Não sou a favor do protencionismo mas se todos fazem e só vc quer ser o "bonzinho" seguidor de bastiat, vc se ferra !

Anônimo disse...

me lembrou o texto do nosso herói: POLICARPO QUARESMA

mgpiccinini disse...

Rodrigo,
No seu texto só faltou uma pequena análise que o gênio da economia, Sr. Mantega e seu time de gênios deixou escapar: As montaforas chinesas, coreanas e indianas com a sua ineficácia perante o aumento do IPI, irão montar os seus carros completos e de baixo custo comparados com as excelentes opções que temos em nosso país no Uruguai e se beneficiarão do Mercosul para trazer os veículos isentos de impostos pelos acordos bilaterais para o Brasil. Jogada de gênio do Sr. Mantega. Empregos e impostos ficarão no Uruguai. O que a Presidente Dilma acha desta jogada de mestre?
/Mauro Guglielmo Piccinini

Anônimo disse...

Prezado mgpiccinini,

essas práticas, tanto a triangulação quanto a circunvenção, são proibidas e já investigadas em nosso país.

Sem contar que algumas montadoras já se mostraram interessadas em se instalar no país após a elevação da alíquota.

Aparentemente, foi mesmo uma jogada de mestre.

Wiliam Rangel disse...

Acabei de postar o link para os meus alunos de Economia, Economia Internacional e Relações Internacionais. Excelente artigo!

O consumidor brasileiro poderá matar as saudades da era pré-Collor, e as suas famosas carroças...

No pais da "Bolsa-Pesca" e agora da "Bolsa-Torcedor", quem sabe este ser híbrido chamado Dilmantega crie a Bolsa-motorista-de-carro-importado, tudo à custa do contribuinte, é claro.

Anônimo disse...

O balanco da FIAT foi divulgado no dia 04/mar/11 no diario oficial de MG. Aponta um lucro líquido de 1,6bi em cima de um patrimonio liquido de 2bi.

Isso significa um retorno de 80% ao ano sobre os investimentos, em um mercado teoricamente competitivo.

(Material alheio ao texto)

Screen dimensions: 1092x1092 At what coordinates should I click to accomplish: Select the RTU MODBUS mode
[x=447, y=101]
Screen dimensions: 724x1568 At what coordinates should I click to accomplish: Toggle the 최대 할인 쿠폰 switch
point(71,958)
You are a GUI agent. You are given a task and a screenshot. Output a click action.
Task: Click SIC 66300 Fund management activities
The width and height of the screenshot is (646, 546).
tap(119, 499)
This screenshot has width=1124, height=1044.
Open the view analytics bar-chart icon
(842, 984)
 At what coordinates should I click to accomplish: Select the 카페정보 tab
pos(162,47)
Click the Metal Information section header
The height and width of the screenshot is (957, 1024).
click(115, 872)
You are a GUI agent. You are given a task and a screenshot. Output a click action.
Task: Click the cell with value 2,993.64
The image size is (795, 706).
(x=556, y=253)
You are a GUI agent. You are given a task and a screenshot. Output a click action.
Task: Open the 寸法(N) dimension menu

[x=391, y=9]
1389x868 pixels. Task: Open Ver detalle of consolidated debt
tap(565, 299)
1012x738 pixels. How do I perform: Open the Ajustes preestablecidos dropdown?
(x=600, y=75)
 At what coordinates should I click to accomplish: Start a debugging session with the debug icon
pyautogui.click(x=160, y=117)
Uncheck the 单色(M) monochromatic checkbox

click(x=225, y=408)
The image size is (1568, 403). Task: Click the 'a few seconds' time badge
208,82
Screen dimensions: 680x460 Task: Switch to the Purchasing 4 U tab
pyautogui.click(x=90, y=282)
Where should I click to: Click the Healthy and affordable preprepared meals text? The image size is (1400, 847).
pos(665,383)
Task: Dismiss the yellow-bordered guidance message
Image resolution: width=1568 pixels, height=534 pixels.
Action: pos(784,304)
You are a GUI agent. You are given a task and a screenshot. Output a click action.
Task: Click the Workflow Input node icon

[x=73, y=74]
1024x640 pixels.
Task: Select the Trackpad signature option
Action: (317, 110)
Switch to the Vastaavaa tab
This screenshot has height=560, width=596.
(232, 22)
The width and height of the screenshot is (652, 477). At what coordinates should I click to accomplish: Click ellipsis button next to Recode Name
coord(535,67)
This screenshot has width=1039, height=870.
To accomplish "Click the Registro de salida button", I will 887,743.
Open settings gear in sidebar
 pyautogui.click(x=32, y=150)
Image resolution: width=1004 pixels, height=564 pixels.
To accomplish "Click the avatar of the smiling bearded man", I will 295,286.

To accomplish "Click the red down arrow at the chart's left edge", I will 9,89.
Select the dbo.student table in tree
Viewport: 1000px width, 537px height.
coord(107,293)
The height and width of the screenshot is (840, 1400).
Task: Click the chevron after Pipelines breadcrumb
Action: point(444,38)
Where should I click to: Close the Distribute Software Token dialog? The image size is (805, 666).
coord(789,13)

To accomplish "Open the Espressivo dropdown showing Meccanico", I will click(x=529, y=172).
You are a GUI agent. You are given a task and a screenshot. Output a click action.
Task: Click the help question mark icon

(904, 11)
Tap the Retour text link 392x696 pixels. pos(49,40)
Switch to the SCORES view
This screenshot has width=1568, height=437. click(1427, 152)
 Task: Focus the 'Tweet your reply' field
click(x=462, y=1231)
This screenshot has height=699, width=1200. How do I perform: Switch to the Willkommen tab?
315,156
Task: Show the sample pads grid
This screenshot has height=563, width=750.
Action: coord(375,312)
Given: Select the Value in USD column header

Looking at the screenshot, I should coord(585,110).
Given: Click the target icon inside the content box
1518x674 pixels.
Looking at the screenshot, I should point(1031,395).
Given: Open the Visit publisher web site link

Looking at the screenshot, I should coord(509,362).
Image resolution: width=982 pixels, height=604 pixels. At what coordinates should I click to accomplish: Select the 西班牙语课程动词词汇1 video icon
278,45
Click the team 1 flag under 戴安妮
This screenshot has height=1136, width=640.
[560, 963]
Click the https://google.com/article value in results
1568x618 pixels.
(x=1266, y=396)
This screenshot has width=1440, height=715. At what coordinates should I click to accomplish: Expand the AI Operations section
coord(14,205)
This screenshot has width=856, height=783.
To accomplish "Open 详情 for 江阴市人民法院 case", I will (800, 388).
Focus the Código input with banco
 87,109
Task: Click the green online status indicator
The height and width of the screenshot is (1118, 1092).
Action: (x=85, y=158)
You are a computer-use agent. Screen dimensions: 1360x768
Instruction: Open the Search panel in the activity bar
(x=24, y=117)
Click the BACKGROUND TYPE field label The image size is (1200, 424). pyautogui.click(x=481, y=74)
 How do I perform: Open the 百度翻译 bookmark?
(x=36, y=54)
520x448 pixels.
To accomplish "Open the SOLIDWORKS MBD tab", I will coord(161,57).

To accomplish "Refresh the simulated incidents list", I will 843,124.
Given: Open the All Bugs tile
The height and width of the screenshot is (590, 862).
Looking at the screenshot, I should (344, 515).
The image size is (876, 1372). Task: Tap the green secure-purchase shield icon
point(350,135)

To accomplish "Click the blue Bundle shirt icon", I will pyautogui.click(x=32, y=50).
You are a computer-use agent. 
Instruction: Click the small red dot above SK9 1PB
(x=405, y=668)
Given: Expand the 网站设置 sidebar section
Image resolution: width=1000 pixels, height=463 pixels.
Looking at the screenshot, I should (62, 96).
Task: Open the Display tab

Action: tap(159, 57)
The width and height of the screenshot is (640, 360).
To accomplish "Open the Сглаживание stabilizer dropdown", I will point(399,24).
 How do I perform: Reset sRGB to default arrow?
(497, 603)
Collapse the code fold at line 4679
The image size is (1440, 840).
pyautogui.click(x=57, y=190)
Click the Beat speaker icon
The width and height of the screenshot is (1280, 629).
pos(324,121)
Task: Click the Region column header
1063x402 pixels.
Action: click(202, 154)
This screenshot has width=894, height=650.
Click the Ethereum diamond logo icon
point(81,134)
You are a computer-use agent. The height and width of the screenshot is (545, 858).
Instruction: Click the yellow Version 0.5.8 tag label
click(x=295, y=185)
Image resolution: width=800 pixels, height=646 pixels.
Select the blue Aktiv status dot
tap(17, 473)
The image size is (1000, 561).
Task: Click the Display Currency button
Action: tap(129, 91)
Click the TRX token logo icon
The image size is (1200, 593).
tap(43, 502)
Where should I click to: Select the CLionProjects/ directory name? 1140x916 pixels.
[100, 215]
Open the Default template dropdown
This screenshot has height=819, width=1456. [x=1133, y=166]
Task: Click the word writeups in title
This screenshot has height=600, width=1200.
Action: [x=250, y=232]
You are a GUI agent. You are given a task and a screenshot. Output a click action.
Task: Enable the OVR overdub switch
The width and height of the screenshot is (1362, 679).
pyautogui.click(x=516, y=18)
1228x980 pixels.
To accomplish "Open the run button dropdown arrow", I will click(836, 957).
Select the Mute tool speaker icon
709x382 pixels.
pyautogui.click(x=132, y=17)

É essa a indústria que o mantega quer proteger? É visível que existe um cartel no setor!! E tem gente que ainda defende o protecionismo.

O carro importado não é mais barato porque eles rasgam dinheiro ou porque o governo de lá subsidia, o carro importado é mais barato porque é vendido pelo preco de mercado.

Pensem no processo do carro Coreano para chegar pronto aqui no Brasil. O minério de ferro sai daqui, atravessa o mundo de navio, é transformado em aço e depois em carro usando uma mao-de-obra MAIS CARA do que a brasileira, paga TODOS os impostos de lá, é colocado em um navio, cruza o mundo DE NOVO, paga TODOS os impostos daqui e mesmo assim é vendido por um preço menor.

Seria legal se a imprensa fizesse uma matéria destacando isso. O esforço do governo para proteger uma industria que faz um retorno de 80% ao ano às custas do bolso do consumidor brasileiro.